PROBLEM REQUIREMENTS
Write out again the lines from the line with "You are a computer-use" up to and including the line with "Open the E-äänikirjat content type dropdown", exactly as they stand below, and skip any picture.

EXCERPTED RECORDS
··········
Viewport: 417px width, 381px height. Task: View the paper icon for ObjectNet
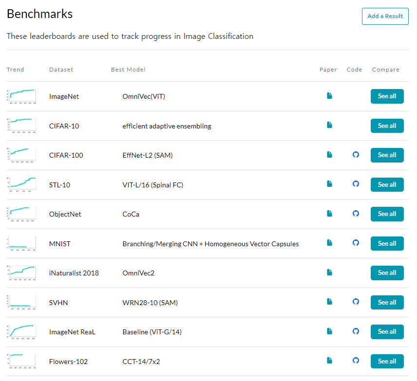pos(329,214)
··········
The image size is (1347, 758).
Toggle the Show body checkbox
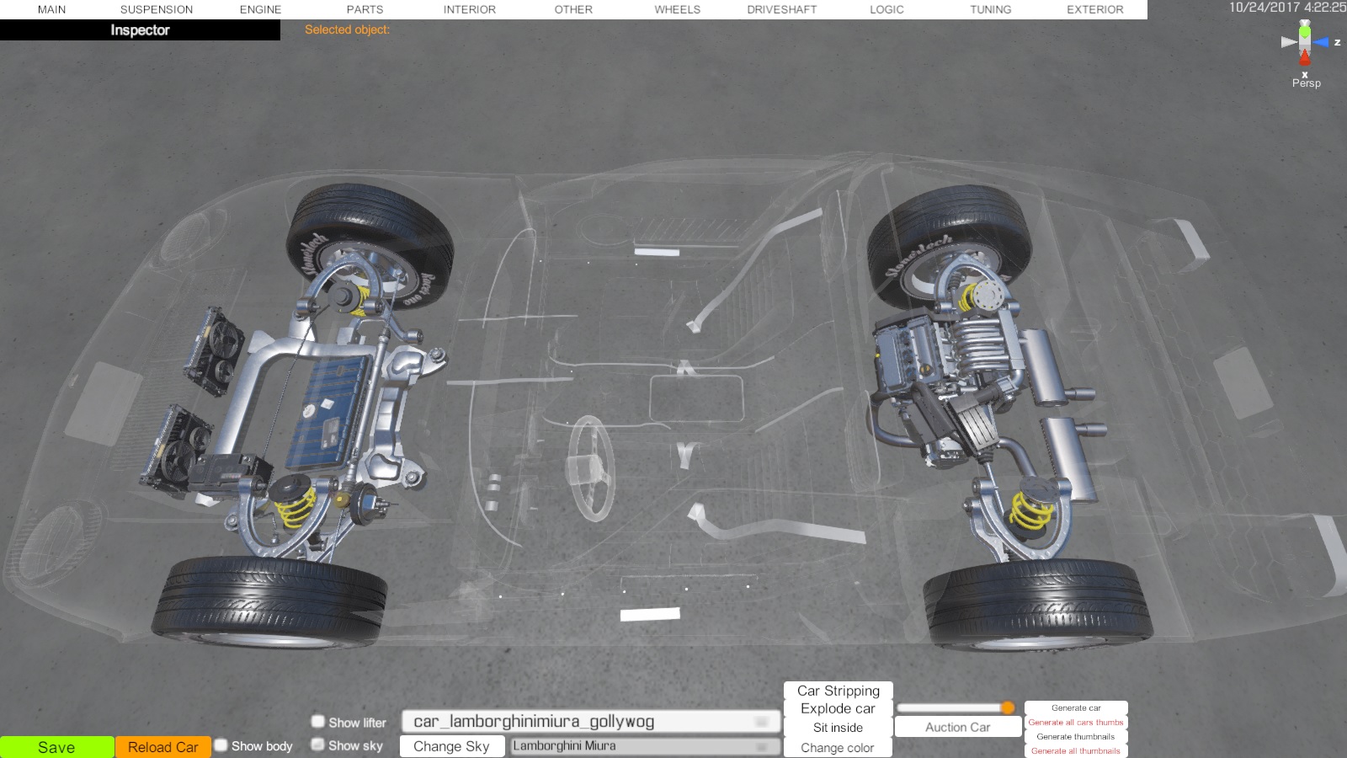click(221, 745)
··········
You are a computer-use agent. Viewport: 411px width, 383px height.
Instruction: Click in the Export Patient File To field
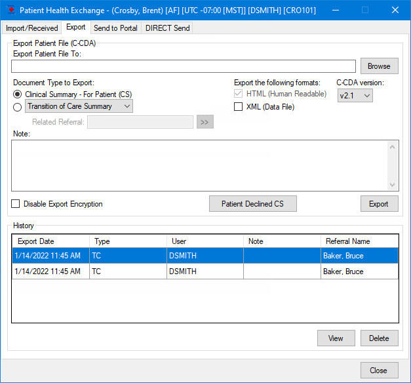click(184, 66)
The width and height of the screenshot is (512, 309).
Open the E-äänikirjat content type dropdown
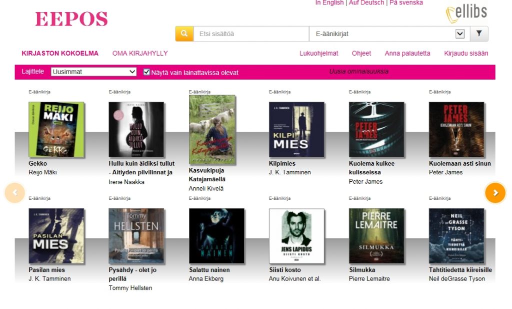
··········
TASK RESULT
You are a computer-use agent. Viewport: 411px width, 383px height.
Instruction: Click in the Export Patient File To field
click(184, 66)
The width and height of the screenshot is (512, 309).
Open the E-äänikirjat content type dropdown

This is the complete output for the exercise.